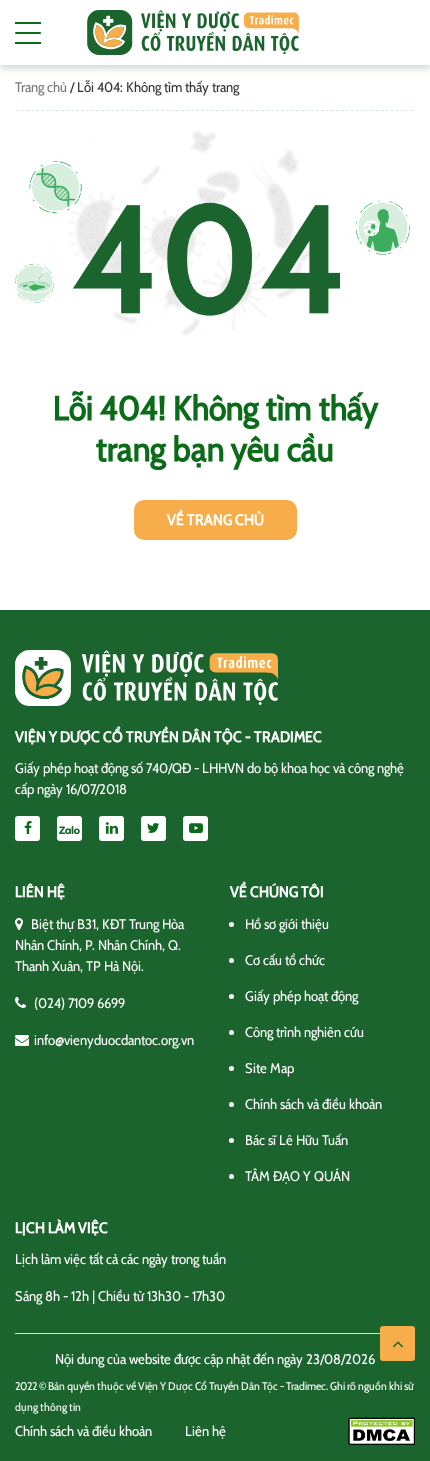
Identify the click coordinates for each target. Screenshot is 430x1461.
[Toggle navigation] (28, 33)
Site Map (269, 1068)
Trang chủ (41, 87)
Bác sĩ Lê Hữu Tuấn (296, 1140)
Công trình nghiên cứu (304, 1032)
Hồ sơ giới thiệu (287, 924)
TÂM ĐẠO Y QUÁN (297, 1176)
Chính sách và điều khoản (313, 1104)
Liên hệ (205, 1431)
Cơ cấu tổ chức (285, 960)
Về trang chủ (215, 520)
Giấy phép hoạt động (301, 996)
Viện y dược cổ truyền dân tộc (193, 32)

----

The problem
Every entry above should be returned exactly, with no images included.

Final answer
Identify the click coordinates for each target. Screenshot is 430x1461.
[Toggle navigation] (28, 33)
Site Map (269, 1068)
Trang chủ (41, 87)
Bác sĩ Lê Hữu Tuấn (296, 1140)
Công trình nghiên cứu (304, 1032)
Hồ sơ giới thiệu (287, 924)
TÂM ĐẠO Y QUÁN (297, 1176)
Chính sách và điều khoản (313, 1104)
Liên hệ (205, 1431)
Cơ cấu tổ chức (285, 960)
Về trang chủ (215, 520)
Giấy phép hoạt động (301, 996)
Viện y dược cổ truyền dân tộc (193, 32)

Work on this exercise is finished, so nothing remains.